## SUPPLIED TEXT
Single producer single consumer lock free queue c

Question

I am wondering why it would be incorrect to implement this sort of queue the naive way:

#include <stdlib.h>
#include <stdio.h>
#include <pthread.h>
#include <sys/time.h>


void *print_message_function( void *ptr );

void *reader( void *ptr );
void *writer( void *ptr );



int queue[500000];


int main(int argc, char **argv) 
{
   pthread_t thread1, thread2;

   char *message1 = "Thread 1";
   char *message2 = "Thread 2";
   int  iret1, iret2; 


   iret1 = pthread_create( &thread1, NULL, writer, (void*) message1);
   iret2 = pthread_create( &thread2, NULL, reader, (void*) message2);

   usleep(2000);

   void pthread_exit(void *iret1 );
   void pthread_exit(void *iret2 );

   exit(0);

}



void *writer( void *ptr )
{
  // make local copy of queue head
  register int *pos = queue; 

  //   struct thread_param *tp = arg;
  int counter = 0;

  while(1)
  {
    //Write to head of queue
    *pos = 5;

    pos++;

    print_message_function(  ptr);
  }
}


void *reader( void *ptr )
{
  int counter = 0;

  // make local copy of queue head
  register int *pos = queue; 

  while(1)
  {

    // Read from tail of queue - loop when nothing
    if ( *pos == 5 ) 
    { 
      print_message_function( ptr ); 
      pos++; 
    }
  }
}



void *print_message_function( void *ptr )
{
      char *message;
      message = (char *) ptr;
      printf("%s \n", message);
}

I do intend to cache align the queue.

I do not believe memory reordering is a problem since a copy of the queue head is made on start and there is a single reader and writer.

My reason for wanting this is it should be faster than either mutex locks or CAS ops.

## GOAL
Can you return the stretch of the lock-free queue post from "I do intend" through "or CAS ops.", copied word for word?

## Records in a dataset

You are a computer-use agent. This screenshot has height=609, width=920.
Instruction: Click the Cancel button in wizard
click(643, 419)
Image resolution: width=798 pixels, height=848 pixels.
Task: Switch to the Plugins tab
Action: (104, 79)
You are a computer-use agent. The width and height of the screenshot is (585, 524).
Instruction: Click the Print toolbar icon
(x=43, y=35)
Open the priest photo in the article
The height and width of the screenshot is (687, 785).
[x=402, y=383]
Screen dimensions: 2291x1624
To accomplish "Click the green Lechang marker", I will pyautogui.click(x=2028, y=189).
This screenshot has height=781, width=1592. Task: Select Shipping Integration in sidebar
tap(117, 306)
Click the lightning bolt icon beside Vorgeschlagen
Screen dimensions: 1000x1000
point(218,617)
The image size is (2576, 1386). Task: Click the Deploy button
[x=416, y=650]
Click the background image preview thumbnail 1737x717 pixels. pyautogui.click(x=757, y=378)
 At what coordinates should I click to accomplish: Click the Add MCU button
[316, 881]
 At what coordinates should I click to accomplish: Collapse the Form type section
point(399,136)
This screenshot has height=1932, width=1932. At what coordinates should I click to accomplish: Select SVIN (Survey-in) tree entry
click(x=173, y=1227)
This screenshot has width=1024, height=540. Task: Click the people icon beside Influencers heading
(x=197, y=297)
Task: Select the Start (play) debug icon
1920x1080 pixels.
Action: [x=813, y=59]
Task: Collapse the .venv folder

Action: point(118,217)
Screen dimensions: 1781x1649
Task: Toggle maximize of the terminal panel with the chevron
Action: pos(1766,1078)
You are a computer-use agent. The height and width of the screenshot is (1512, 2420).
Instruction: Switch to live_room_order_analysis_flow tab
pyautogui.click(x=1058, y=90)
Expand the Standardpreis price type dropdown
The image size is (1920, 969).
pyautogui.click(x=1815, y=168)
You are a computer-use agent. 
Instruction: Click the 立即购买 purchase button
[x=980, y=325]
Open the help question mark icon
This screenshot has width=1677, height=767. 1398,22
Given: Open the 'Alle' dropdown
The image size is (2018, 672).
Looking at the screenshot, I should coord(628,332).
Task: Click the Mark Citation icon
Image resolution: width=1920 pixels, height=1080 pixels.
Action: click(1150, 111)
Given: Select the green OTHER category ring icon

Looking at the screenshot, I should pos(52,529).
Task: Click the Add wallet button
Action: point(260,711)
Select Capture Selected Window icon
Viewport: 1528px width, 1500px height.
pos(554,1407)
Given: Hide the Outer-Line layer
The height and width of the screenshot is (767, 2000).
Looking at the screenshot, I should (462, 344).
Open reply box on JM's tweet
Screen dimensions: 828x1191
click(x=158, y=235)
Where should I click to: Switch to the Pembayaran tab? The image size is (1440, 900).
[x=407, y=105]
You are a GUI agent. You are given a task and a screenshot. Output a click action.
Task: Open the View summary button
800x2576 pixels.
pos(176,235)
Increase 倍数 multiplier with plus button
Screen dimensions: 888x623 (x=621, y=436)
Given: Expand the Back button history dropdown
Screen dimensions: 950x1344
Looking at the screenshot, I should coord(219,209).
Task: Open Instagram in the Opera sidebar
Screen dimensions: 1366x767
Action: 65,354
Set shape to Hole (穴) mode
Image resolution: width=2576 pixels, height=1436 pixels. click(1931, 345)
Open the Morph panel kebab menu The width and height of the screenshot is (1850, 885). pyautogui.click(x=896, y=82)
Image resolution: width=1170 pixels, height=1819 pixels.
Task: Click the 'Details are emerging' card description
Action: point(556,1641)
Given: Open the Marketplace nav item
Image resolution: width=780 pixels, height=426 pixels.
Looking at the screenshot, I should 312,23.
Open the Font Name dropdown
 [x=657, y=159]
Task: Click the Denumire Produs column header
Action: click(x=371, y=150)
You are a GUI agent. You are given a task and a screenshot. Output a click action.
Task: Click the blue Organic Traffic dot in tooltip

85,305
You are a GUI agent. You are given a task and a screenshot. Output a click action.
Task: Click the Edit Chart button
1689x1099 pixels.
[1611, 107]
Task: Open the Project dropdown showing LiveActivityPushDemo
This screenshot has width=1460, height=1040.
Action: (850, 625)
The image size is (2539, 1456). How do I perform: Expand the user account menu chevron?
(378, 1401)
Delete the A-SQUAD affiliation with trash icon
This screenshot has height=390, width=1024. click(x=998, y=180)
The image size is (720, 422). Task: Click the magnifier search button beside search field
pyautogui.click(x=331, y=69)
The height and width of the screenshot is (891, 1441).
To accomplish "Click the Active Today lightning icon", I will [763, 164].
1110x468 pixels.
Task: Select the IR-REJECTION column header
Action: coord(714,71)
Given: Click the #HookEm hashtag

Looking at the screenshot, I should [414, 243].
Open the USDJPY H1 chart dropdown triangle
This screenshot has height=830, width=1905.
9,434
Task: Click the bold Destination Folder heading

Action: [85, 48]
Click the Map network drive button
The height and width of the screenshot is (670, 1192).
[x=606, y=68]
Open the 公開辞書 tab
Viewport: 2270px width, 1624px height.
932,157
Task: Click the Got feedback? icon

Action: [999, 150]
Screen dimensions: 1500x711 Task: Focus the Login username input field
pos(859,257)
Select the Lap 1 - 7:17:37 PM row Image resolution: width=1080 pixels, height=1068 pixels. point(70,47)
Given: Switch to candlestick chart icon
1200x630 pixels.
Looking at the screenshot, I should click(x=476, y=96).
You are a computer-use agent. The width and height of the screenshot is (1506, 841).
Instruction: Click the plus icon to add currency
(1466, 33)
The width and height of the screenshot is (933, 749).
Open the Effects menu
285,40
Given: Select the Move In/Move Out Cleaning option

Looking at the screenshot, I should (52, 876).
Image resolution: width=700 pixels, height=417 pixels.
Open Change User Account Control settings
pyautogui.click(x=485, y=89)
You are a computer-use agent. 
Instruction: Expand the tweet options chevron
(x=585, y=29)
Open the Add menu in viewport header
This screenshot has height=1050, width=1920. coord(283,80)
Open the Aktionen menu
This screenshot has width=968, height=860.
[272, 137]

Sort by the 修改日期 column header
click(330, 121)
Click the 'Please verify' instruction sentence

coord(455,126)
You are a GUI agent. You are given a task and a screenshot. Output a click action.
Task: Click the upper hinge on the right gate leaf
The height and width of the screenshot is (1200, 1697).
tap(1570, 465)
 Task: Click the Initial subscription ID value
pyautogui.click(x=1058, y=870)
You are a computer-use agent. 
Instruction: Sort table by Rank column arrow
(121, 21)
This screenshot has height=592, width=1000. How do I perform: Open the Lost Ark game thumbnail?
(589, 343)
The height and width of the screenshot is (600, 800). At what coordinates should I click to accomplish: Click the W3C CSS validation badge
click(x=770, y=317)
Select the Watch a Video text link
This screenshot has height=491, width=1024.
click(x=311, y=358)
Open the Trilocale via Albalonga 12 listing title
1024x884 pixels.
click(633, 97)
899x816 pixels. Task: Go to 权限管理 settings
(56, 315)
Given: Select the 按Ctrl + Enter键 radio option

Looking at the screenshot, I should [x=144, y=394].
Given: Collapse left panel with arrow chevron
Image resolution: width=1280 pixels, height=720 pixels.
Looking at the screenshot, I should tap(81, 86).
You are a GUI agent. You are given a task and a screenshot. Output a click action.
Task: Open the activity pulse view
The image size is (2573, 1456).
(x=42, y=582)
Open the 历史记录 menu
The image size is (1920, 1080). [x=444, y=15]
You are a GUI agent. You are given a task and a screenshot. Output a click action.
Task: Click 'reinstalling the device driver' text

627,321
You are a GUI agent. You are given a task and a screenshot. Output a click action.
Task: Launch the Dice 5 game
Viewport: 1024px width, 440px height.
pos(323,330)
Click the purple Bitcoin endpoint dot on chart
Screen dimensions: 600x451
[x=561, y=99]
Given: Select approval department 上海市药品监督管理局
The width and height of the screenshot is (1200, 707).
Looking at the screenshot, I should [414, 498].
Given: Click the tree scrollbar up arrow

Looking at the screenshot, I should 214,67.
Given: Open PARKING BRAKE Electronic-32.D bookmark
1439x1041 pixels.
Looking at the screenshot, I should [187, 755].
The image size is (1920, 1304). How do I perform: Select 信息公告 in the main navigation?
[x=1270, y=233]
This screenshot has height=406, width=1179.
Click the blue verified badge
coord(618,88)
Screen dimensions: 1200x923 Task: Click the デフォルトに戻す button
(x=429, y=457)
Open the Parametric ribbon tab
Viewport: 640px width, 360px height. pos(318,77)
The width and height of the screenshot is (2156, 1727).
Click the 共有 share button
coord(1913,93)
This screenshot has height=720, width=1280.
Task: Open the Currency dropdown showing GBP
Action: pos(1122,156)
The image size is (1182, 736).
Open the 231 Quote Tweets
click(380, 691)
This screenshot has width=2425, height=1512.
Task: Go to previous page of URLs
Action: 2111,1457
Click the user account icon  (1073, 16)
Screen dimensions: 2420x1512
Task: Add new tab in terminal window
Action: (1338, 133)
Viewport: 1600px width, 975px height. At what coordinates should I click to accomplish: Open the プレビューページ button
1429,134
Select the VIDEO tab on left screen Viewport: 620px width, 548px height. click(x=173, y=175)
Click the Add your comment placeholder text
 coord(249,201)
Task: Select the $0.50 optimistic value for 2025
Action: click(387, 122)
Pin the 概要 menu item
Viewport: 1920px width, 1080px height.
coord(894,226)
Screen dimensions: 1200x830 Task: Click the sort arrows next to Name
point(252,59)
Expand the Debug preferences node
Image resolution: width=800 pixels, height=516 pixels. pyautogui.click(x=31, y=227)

## RESULT FOR THIS TASK
I do intend to cache align the queue.

I do not believe memory reordering is a problem since a copy of the queue head is made on start and there is a single reader and writer.

My reason for wanting this is it should be faster than either mutex locks or CAS ops.